* **What to do**:
Could you extract all of the material below, reproducing every line verbatim with nothing changed?

* **Exercise material**:
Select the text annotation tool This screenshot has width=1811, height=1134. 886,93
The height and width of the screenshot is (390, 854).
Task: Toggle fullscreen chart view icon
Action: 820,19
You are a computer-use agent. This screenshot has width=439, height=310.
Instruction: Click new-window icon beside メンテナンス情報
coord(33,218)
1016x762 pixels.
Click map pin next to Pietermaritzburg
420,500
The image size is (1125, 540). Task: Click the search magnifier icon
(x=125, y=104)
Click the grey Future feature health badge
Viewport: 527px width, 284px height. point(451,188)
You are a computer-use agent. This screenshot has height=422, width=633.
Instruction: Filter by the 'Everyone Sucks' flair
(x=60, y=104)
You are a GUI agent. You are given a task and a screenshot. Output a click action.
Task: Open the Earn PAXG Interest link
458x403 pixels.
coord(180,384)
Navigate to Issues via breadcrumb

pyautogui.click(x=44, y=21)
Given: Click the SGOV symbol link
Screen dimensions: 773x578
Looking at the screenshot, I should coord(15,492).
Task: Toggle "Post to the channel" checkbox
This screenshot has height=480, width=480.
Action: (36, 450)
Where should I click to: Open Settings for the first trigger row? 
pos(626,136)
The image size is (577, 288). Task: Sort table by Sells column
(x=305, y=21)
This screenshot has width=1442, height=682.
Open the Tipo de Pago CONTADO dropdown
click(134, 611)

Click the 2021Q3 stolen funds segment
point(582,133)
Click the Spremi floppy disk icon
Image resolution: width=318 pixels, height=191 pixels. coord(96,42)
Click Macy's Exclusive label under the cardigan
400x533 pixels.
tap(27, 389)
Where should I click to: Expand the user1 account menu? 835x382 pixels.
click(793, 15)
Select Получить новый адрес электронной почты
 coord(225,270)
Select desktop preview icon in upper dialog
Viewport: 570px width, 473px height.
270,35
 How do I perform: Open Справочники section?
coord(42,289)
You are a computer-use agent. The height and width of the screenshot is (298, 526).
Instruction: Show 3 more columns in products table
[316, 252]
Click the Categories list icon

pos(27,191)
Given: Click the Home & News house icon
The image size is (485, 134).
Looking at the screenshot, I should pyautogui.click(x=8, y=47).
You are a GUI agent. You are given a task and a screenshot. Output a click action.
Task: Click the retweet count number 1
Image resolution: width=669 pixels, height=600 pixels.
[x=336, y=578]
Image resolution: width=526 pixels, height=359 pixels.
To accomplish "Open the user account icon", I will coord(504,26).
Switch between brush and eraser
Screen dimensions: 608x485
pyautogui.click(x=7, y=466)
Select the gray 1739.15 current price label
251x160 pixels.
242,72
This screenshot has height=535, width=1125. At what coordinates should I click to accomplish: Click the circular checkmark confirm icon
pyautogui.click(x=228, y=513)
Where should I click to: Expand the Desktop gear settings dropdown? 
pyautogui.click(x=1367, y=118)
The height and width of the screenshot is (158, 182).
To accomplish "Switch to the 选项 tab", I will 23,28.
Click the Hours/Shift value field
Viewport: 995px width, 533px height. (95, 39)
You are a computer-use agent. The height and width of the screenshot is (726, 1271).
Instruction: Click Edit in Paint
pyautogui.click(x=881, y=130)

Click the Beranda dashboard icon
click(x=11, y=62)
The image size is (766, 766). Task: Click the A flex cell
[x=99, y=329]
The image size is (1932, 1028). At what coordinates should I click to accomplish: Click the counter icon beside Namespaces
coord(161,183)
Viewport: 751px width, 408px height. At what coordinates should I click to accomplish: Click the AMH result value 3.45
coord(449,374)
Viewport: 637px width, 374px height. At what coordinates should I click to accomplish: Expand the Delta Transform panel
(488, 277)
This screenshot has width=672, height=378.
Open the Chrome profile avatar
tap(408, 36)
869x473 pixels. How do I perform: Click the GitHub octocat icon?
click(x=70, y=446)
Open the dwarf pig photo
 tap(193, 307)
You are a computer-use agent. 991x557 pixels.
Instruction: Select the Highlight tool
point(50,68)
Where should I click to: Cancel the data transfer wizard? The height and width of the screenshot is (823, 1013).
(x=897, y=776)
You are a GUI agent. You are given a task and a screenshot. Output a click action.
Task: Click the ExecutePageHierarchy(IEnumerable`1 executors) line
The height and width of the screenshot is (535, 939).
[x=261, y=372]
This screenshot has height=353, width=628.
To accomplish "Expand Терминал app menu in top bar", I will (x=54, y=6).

* **Task answer**:
Select the text annotation tool This screenshot has width=1811, height=1134. 886,93
The height and width of the screenshot is (390, 854).
Task: Toggle fullscreen chart view icon
Action: 820,19
You are a computer-use agent. This screenshot has width=439, height=310.
Instruction: Click new-window icon beside メンテナンス情報
coord(33,218)
1016x762 pixels.
Click map pin next to Pietermaritzburg
420,500
The image size is (1125, 540). Task: Click the search magnifier icon
(x=125, y=104)
Click the grey Future feature health badge
Viewport: 527px width, 284px height. point(451,188)
You are a computer-use agent. This screenshot has height=422, width=633.
Instruction: Filter by the 'Everyone Sucks' flair
(x=60, y=104)
You are a GUI agent. You are given a task and a screenshot. Output a click action.
Task: Open the Earn PAXG Interest link
458x403 pixels.
coord(180,384)
Navigate to Issues via breadcrumb

pyautogui.click(x=44, y=21)
Given: Click the SGOV symbol link
Screen dimensions: 773x578
Looking at the screenshot, I should coord(15,492).
Task: Toggle "Post to the channel" checkbox
This screenshot has height=480, width=480.
Action: (36, 450)
Where should I click to: Open Settings for the first trigger row? 
pos(626,136)
The image size is (577, 288). Task: Sort table by Sells column
(x=305, y=21)
This screenshot has width=1442, height=682.
Open the Tipo de Pago CONTADO dropdown
click(134, 611)

Click the 2021Q3 stolen funds segment
point(582,133)
Click the Spremi floppy disk icon
Image resolution: width=318 pixels, height=191 pixels. coord(96,42)
Click Macy's Exclusive label under the cardigan
400x533 pixels.
tap(27, 389)
Where should I click to: Expand the user1 account menu? 835x382 pixels.
click(793, 15)
Select Получить новый адрес электронной почты
 coord(225,270)
Select desktop preview icon in upper dialog
Viewport: 570px width, 473px height.
270,35
 How do I perform: Open Справочники section?
coord(42,289)
You are a computer-use agent. The height and width of the screenshot is (298, 526).
Instruction: Show 3 more columns in products table
[316, 252]
Click the Categories list icon

pos(27,191)
Given: Click the Home & News house icon
The image size is (485, 134).
Looking at the screenshot, I should pyautogui.click(x=8, y=47).
You are a GUI agent. You are given a task and a screenshot. Output a click action.
Task: Click the retweet count number 1
Image resolution: width=669 pixels, height=600 pixels.
[x=336, y=578]
Image resolution: width=526 pixels, height=359 pixels.
To accomplish "Open the user account icon", I will coord(504,26).
Switch between brush and eraser
Screen dimensions: 608x485
pyautogui.click(x=7, y=466)
Select the gray 1739.15 current price label
251x160 pixels.
242,72
This screenshot has height=535, width=1125. At what coordinates should I click to accomplish: Click the circular checkmark confirm icon
pyautogui.click(x=228, y=513)
Where should I click to: Expand the Desktop gear settings dropdown? 
pyautogui.click(x=1367, y=118)
The height and width of the screenshot is (158, 182).
To accomplish "Switch to the 选项 tab", I will 23,28.
Click the Hours/Shift value field
Viewport: 995px width, 533px height. (95, 39)
You are a computer-use agent. The height and width of the screenshot is (726, 1271).
Instruction: Click Edit in Paint
pyautogui.click(x=881, y=130)

Click the Beranda dashboard icon
click(x=11, y=62)
The image size is (766, 766). Task: Click the A flex cell
[x=99, y=329]
The image size is (1932, 1028). At what coordinates should I click to accomplish: Click the counter icon beside Namespaces
coord(161,183)
Viewport: 751px width, 408px height. At what coordinates should I click to accomplish: Click the AMH result value 3.45
coord(449,374)
Viewport: 637px width, 374px height. At what coordinates should I click to accomplish: Expand the Delta Transform panel
(488, 277)
This screenshot has width=672, height=378.
Open the Chrome profile avatar
tap(408, 36)
869x473 pixels. How do I perform: Click the GitHub octocat icon?
click(x=70, y=446)
Open the dwarf pig photo
 tap(193, 307)
You are a computer-use agent. 991x557 pixels.
Instruction: Select the Highlight tool
point(50,68)
Where should I click to: Cancel the data transfer wizard? The height and width of the screenshot is (823, 1013).
(x=897, y=776)
You are a GUI agent. You are given a task and a screenshot. Output a click action.
Task: Click the ExecutePageHierarchy(IEnumerable`1 executors) line
The height and width of the screenshot is (535, 939).
[x=261, y=372]
This screenshot has height=353, width=628.
To accomplish "Expand Терминал app menu in top bar", I will (x=54, y=6).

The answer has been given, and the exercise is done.